Pendampingan Petani Adalah Kewajiban Bagi Penyuluh Pertanian
Pendampingan terhadap petani adalah kewajiban bagi penyuluh pertanian, hal itu yang dikatakan oleh Dr. Achmad Suryana selaku Pelaksana Tugas (Plt) Kepala Badan Penyuluhan dan Pengembangan SDM Pertanian saat membuka Temu Teknis Pimpinan Kelembagaan Penyuluhan Tingkat Kecamatan angkatan I pada Selasa, 5 Maret 2013 di Ciawi, Bogor Jawa Barat. Penyuluh lanjutnya, merupakan ujung tombak dalam penyampaian informasi agar petani dapat menerapkan teknologi, meningkatkan produktivitasnya dan bagaimana meningkatkan luas tanamnya. "Adanya penyuluh dalam mendampingi kegiatan petani menjadi salah satu poin menuju keberhasilan", tambahnya.

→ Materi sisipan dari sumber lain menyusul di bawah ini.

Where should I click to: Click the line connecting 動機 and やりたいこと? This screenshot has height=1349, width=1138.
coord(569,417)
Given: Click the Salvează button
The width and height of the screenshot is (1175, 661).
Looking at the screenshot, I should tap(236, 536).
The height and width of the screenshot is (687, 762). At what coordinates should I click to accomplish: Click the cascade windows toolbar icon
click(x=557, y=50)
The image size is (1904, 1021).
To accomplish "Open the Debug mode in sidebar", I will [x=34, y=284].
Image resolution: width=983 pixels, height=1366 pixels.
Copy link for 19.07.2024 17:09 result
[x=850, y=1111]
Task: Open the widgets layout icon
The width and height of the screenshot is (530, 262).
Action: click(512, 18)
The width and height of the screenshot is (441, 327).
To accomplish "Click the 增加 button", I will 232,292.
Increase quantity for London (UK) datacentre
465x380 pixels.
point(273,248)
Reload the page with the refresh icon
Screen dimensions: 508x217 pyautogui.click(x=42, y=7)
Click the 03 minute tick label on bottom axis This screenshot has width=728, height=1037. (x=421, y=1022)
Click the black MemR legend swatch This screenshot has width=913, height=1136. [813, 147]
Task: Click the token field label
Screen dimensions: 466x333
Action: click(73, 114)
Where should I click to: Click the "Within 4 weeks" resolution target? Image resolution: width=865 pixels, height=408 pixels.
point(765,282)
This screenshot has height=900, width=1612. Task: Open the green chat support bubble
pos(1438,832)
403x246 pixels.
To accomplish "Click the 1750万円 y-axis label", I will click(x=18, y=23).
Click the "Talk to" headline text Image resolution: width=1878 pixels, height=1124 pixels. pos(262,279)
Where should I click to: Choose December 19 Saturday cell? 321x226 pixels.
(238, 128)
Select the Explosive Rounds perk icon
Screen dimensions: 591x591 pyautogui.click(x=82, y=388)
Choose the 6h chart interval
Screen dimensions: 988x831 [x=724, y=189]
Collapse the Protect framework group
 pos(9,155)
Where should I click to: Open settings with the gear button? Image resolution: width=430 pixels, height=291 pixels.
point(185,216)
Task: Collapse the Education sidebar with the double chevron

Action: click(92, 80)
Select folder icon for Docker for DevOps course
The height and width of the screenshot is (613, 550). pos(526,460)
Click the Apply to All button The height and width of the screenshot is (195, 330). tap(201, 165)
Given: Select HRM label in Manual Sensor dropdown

Balai Penyuluhan Pertanian, Perikanan dan Kehutanan (BP3K), memiliki peran strategis dalam menentukan keberhasilan pembangunan pertanian, yang berperan mengkoordinasikan, mensinergikan dan menyelaraskan kegiatan-kegiatan pembangunan pertanian, perikanan, dan kehutanan di wilayah kerja balai penyuluhan. Pada akhir sambutannya beliau menegaskan perlunya peningkatan kapasitas BP3K sebagai Pos Simpul Koordinasi (POSKO) P2BN tingkat Kecamatan Guna mendukung pengawalan dan pendampingan pelaksanaan Program P2BN guna menuju Surplus Beras 10 Juta ton di Tahun 2014, seperti yang telah dicanangkan oleh Bapak Menteri Pertanian saat Jambore Penyuluh Pertanian di Lampung. Kegiatan Temu Teknis Pimpinan Kelembagaan Penyuluhan Tingkat Kecamatan yang rencananya dilakukan sebanyak 5 angkatan ini bertujuan untuk menyamakan persepsi dalam penyelenggaraan penyuluhan pertanian di BP3K dan mewujudkan penyelenggaraan penyuluhan pertanian yang mampu meningkatkan kualitas sumber daya manusia pertanian. Hadir dalam pembukaan tersebut Kepala Pusat Penyuluhan Pertanian DR. Ir. Momon Rusmono, MS, Kepala Pusat Pelatihan Manajemen dan Kepemimpinan Pertanian (PPMKP), Ir. Kemal Machfud, MM serta 200 orang Peserta Temu Teknis yang berasal dari wilayah Pulau Sumatera. Temu Teknis angkatan pertama ini diikuti peserta dari Provinsi NAD, Sumatera Utara, Sumatera Barat, Riau, Jambi dan Bengkulu yang merupakan perwakilan dari Kepala Bakorluh, Kepala BP4K, dan Kepala Balai Penyuluhan Kecamatan. Pada kesempatan itu juga dilaksanakan sosialisasi pelaporan P2BN melalui SMS Center yang disampaikan oleh TIM SMS Center P2BN BPPSDMP.